Place every line of the data below into a Markdown table with two columns, Number for the row number and Line Text for the line itself. Skip blank lines and leave the pictures out.

Screen grounding data:
— begin —

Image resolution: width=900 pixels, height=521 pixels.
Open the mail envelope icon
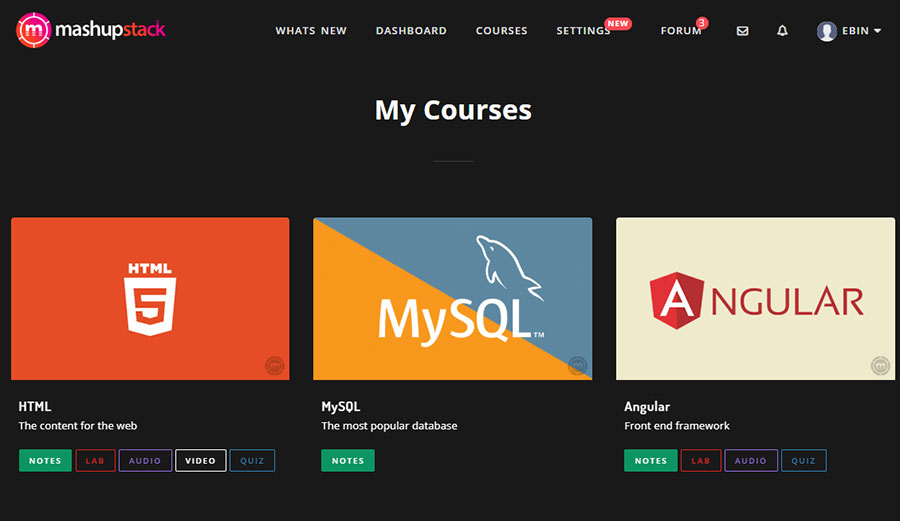(x=742, y=31)
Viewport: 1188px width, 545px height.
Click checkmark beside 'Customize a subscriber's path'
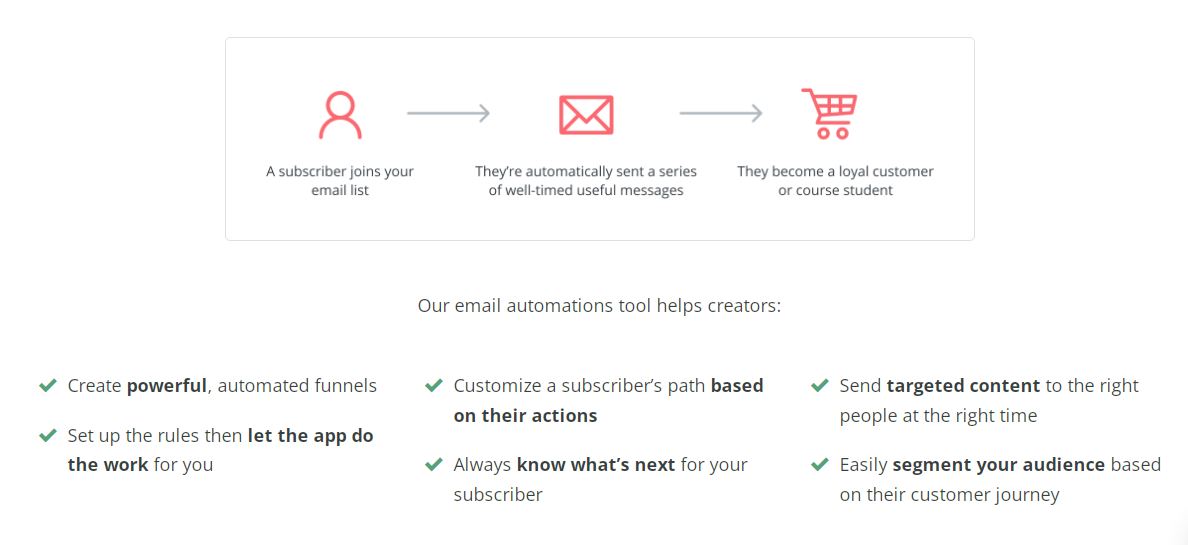tap(434, 386)
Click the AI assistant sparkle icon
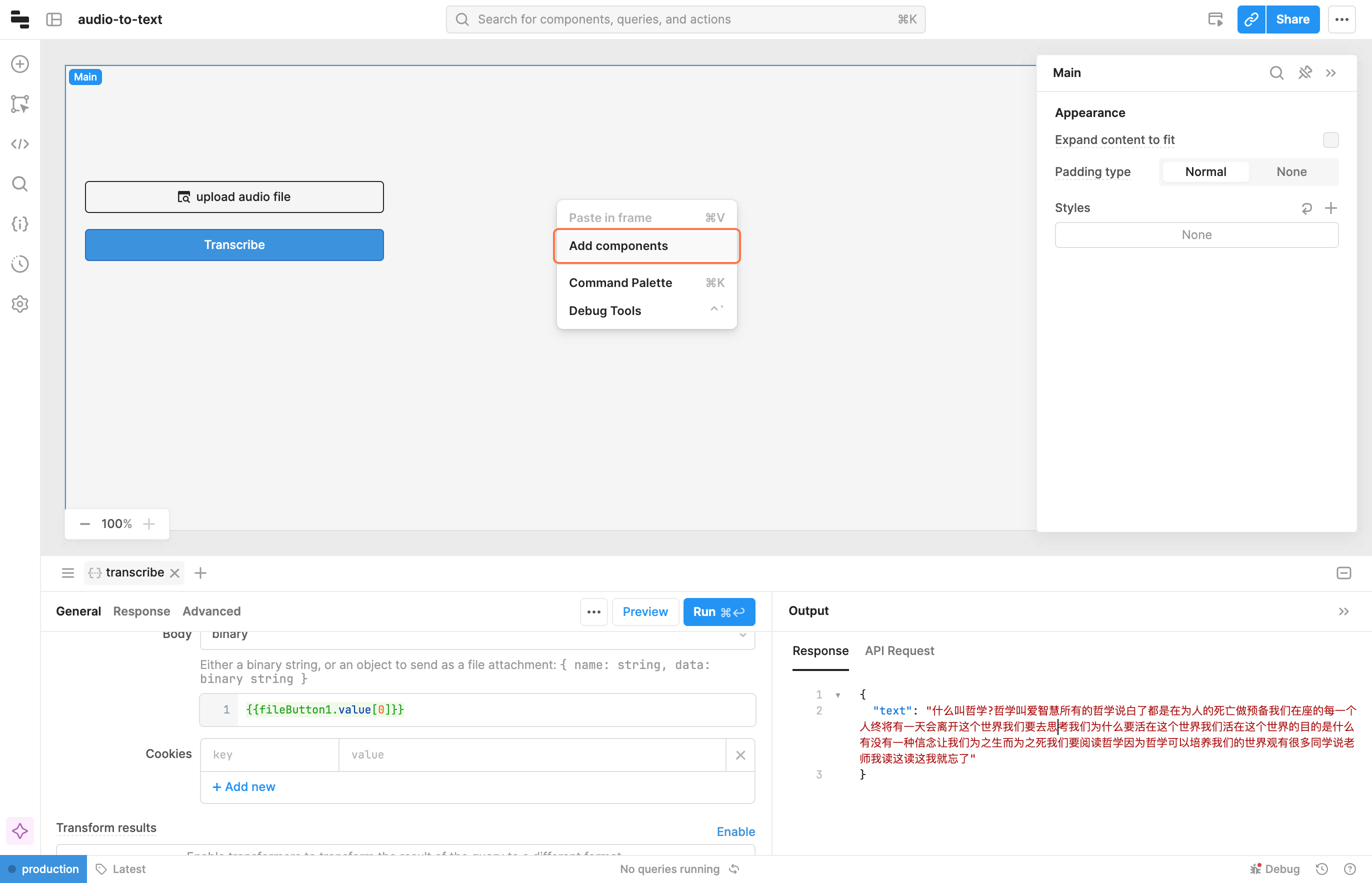1372x883 pixels. click(x=20, y=831)
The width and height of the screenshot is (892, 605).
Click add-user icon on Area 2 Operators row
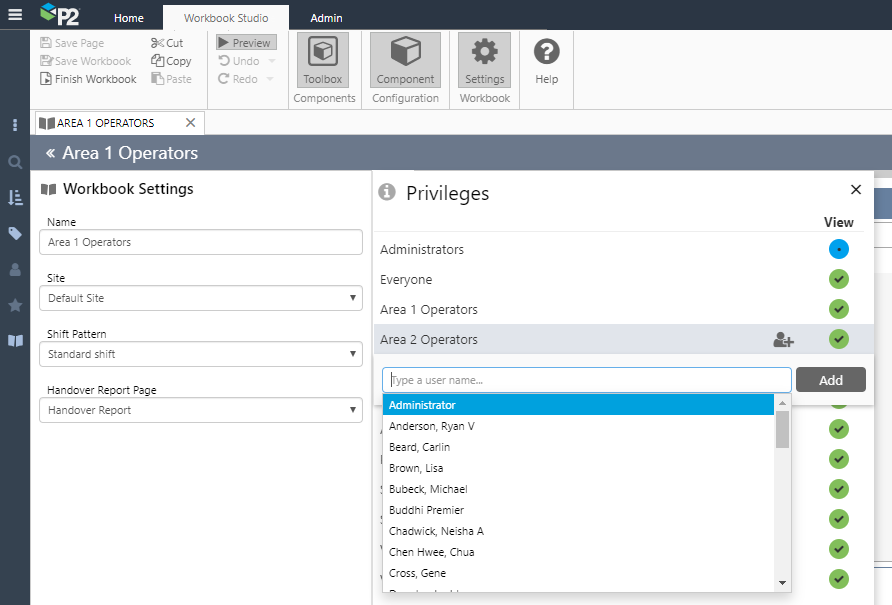783,340
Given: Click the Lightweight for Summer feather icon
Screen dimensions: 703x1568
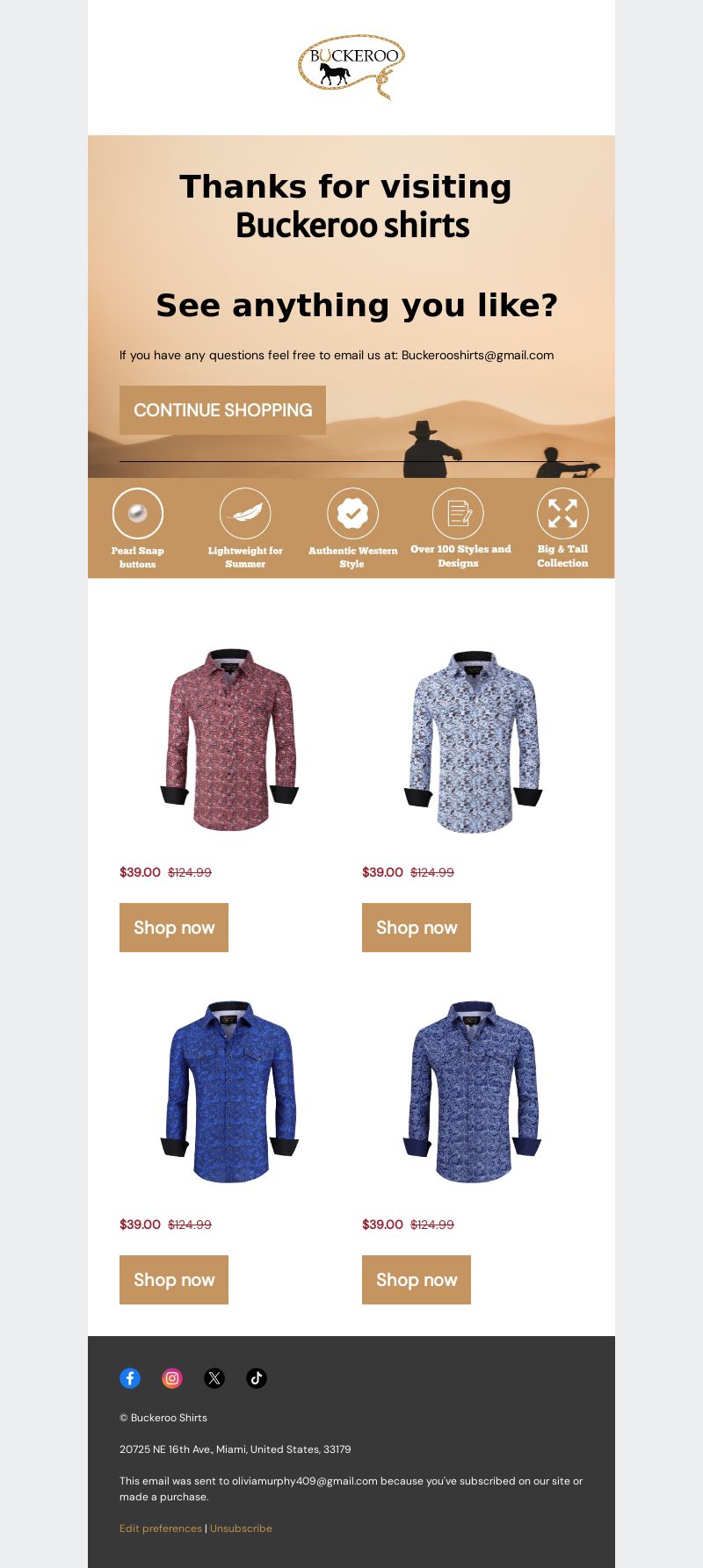Looking at the screenshot, I should point(245,513).
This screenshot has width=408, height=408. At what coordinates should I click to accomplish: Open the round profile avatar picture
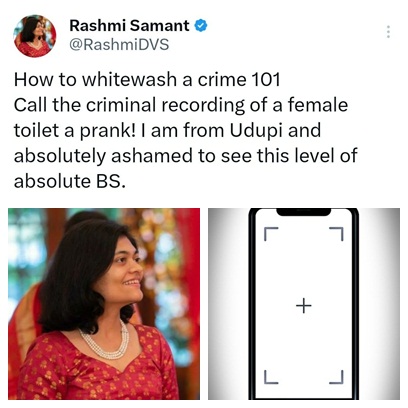(x=35, y=36)
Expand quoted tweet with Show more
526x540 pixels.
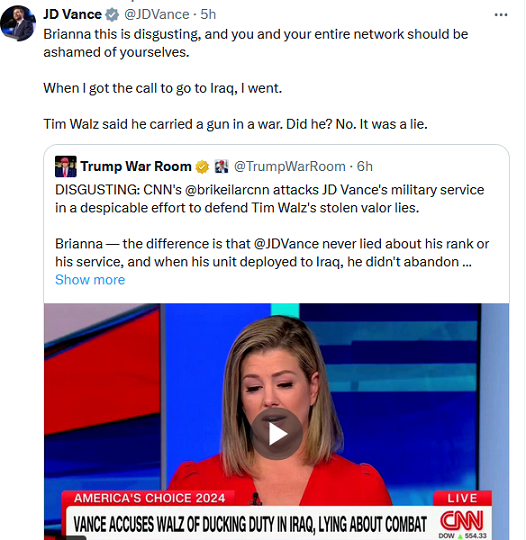90,280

— end —

Task result:
| Number | Line Text |
|---|---|
| 1 | Image resolution: width=900 pixels, height=521 pixels. |
| 2 | Open the mail envelope icon |
| 3 | (x=742, y=31) |
| 4 | Viewport: 1188px width, 545px height. |
| 5 | Click checkmark beside 'Customize a subscriber's path' |
| 6 | tap(434, 386) |
| 7 | Click the AI assistant sparkle icon |
| 8 | 1372x883 pixels. click(x=20, y=831) |
| 9 | The width and height of the screenshot is (892, 605). |
| 10 | Click add-user icon on Area 2 Operators row |
| 11 | 783,340 |
| 12 | Given: Click the Lightweight for Summer feather icon |
| 13 | Screen dimensions: 703x1568 |
| 14 | Looking at the screenshot, I should point(245,513). |
| 15 | This screenshot has width=408, height=408. At what coordinates should I click to accomplish: Open the round profile avatar picture |
| 16 | (x=35, y=36) |
| 17 | Expand quoted tweet with Show more |
| 18 | 526x540 pixels. |
| 19 | 90,280 |